▸ **Exercise instructions**
Switch every "location" in these lines to "position" and give the lines back with everything else unchanged and the pictures left out.
━━━ Input material ━━━
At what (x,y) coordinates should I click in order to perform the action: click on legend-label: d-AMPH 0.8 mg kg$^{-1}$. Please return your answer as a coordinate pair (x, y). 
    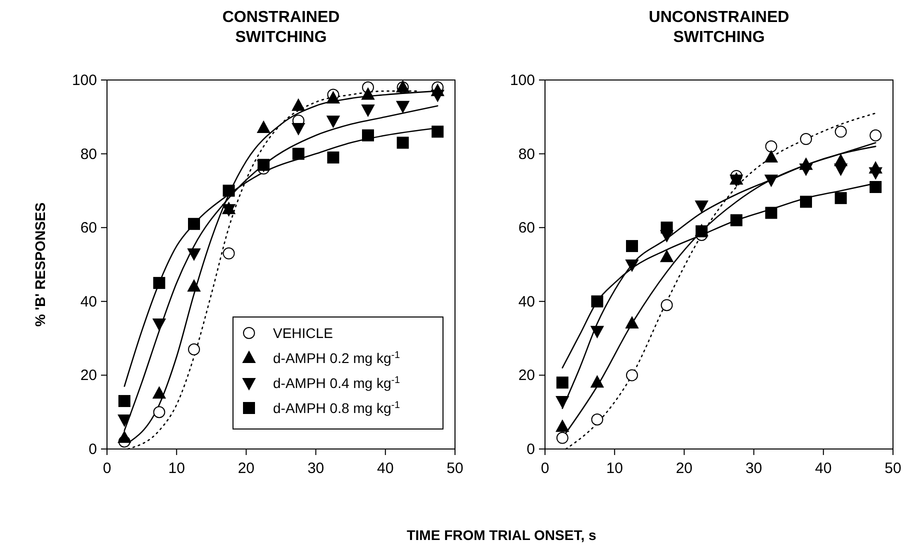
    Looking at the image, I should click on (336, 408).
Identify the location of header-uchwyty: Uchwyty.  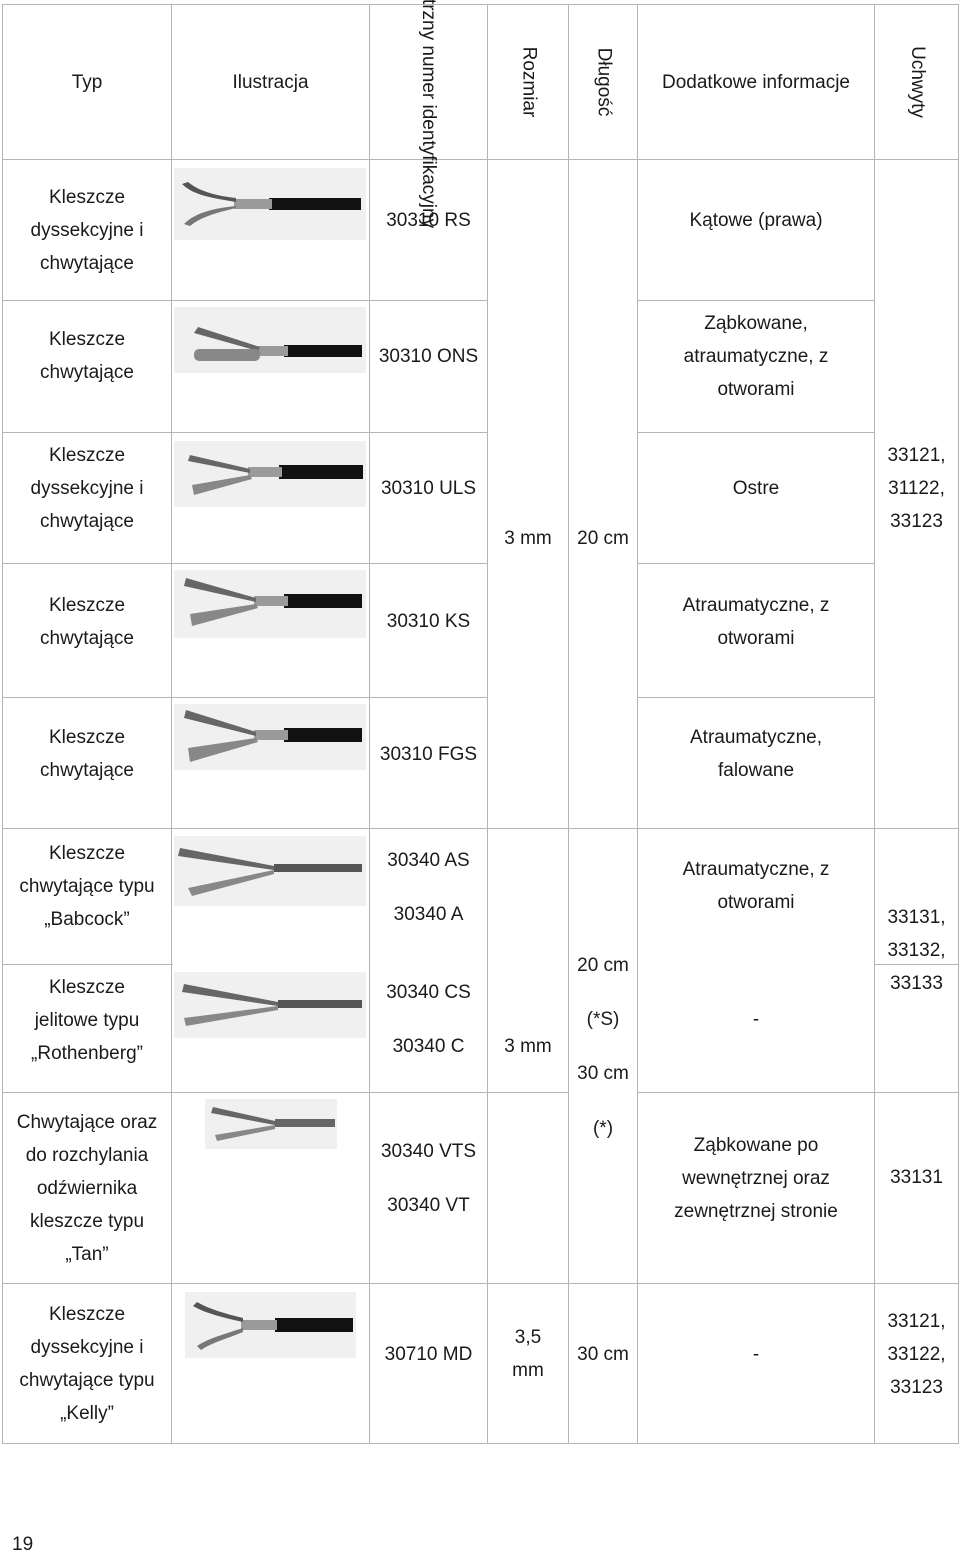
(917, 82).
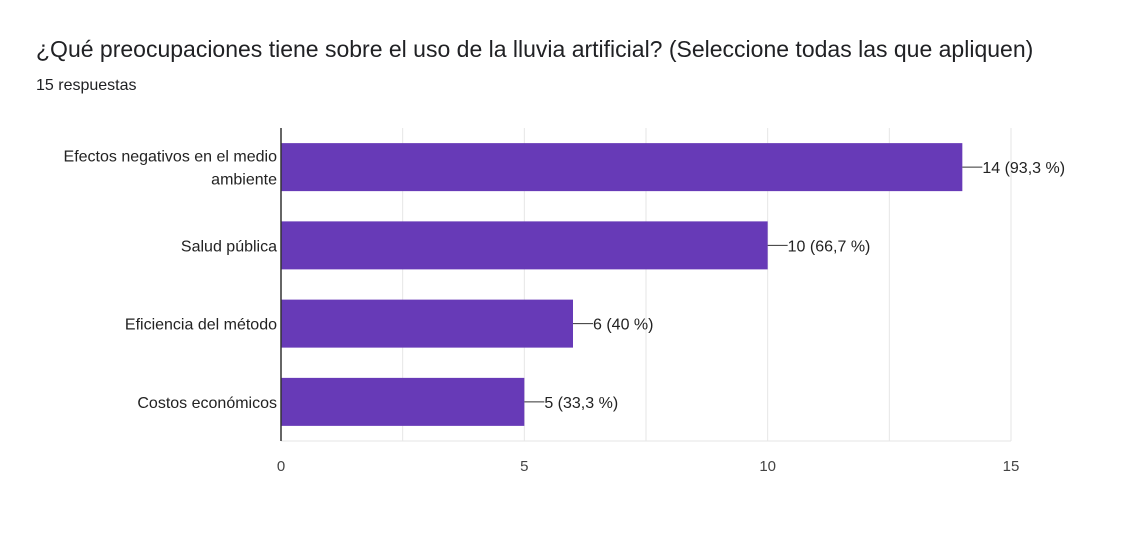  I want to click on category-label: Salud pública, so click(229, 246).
━━━
▸ **Task answer**
At what (x,y) coordinates should I click in order to perform the action: click on legend-label: d-AMPH 0.8 mg kg$^{-1}$. Please return your answer as a coordinate pair (x, y). 
    Looking at the image, I should click on (336, 408).
Identify the position of header-uchwyty: Uchwyty.  
(917, 82).
  I want to click on category-label: Salud pública, so click(229, 246).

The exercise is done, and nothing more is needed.